Rakamlarla Suriyeli Mülteciler; iç savaşı nedeniyle, 23 milyonluk ülke nüfusunun 11 milyonu insani yardıma muhtaç hale geldi; 7 milyon kişi ülke içinde yer değiştirmek zorunda kaldı; 3 milyondan fazla Suriyeli mülteci komşu ülkelere sığındı; ülke içindeki ekonomik tahribat 150 milyar dolara ulaştı. 2011 yılı Mart ayından bu yana devam eden Suriye iç savaşı ve kitlesel göç hareketi, başta Türkiye olmak üzere tüm bölge ülkelerinin iç siyasi, ekonomik ve sosyal dinamiklerini etkiledi. Savaşın en önemli sonuçlarından birini, sayıları 4 milyona yaklaşan Suriyeli mülteciler oluşturuyor. Bu sayı her ay ortalama 100 bin oranında artıyor.
Bugün Türkiye, Suriye’den kaçan 3 milyondan fazla mültecinin neredeyse yarısına tek başına ev sahipliği yapıyor. Bu devasa rakama, Suriye’nin Halep kentinden yeni bir göç dalgasının da eklenmesi durumunda, yaklaşık 3 milyon mülteci daha Türkiye’ye sığınmak zorunda kalabilir.
Türkiye’ye sığınan Suriyelilerin 220 bin kadarı, 10 ilde kurulan 16 çadırkent ve 6 konteynır kentten oluşan 22 kampta rahat koşullarda yaşıyor. Geri kalan bir milyondan fazlası ise dağınık olarak farklı kentlerde kendi olanakları ile yaşam mücadelesi veriyor. Bugün, Türkiye’de Suriyelilerin bulunmadığı sadece 9 kent bulunuyor.
Kampların dışındaki Suriyeliler ise, Türkiye’nin 72 farklı ilinde kendi olanakları ile geçici işlerde çalışarak, sokaklarda dilenerek ya da sosyal yardım alarak yaşam mücadelesi veriyor.

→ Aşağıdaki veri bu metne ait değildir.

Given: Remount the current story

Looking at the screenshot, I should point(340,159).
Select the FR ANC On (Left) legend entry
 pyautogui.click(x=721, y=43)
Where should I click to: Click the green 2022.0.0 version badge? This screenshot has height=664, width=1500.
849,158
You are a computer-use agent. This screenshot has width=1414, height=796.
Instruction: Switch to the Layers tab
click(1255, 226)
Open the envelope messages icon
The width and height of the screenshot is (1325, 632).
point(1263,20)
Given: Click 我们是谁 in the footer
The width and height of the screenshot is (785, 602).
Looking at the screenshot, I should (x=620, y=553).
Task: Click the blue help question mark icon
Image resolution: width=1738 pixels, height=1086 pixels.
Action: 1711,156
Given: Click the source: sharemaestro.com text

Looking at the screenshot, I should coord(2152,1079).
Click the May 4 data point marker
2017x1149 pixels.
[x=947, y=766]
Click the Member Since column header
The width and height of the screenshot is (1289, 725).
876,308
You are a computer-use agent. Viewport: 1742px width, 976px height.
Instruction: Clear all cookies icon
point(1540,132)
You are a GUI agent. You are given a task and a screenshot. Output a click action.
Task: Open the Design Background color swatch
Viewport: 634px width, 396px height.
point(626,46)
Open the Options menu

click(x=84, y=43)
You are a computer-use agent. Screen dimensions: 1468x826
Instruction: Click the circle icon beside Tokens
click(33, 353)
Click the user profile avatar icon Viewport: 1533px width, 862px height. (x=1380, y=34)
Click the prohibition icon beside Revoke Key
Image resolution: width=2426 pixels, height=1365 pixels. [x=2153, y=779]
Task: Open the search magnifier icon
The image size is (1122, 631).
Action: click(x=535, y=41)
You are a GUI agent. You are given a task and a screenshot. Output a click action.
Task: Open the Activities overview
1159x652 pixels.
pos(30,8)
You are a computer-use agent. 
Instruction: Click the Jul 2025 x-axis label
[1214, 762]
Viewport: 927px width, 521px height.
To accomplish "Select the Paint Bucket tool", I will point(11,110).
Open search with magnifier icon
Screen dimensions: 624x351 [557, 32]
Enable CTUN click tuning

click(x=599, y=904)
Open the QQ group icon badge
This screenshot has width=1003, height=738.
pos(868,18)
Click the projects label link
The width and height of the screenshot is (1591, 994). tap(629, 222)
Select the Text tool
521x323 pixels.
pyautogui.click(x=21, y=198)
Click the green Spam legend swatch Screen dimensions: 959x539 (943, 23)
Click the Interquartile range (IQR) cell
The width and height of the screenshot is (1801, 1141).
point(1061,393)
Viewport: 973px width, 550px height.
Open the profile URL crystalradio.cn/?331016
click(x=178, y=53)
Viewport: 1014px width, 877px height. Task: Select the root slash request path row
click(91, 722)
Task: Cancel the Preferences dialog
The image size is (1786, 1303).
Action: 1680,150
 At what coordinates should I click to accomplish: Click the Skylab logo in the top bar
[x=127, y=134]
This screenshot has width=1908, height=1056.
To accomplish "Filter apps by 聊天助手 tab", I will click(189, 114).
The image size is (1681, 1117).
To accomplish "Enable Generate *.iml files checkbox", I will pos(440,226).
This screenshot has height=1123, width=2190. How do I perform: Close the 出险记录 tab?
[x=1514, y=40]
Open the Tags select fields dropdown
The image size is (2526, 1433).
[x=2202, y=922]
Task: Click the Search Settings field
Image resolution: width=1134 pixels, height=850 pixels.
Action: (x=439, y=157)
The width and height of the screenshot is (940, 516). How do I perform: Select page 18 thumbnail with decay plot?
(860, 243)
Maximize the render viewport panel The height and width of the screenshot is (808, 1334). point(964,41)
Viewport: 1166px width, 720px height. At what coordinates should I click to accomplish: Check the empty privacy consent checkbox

HATAY’DAKİ KAMPLARDA 14 BİN 803 SURİYELİ VAR
Suriye’de dört buçuk yıldır yaşanan iç savaş nedeniyle ortaya çıkan ve Birleşmiş Milletler tarafından “günümüzdeki en büyük insani kriz” olarak nitelenen Suriyeli sığınmacılar sorunu, “Türk İş Dünyasının Türkiye’deki Suriyeliler Konusundaki Görüş, Beklenti ve Önerileri” noktasında masaya yatırıldı, sonuç ise dikkat çekti…
Hatay’daki kamplarda 14.803 Suriyeli var, kamplar dışında ise, 341.174 Suriyeli!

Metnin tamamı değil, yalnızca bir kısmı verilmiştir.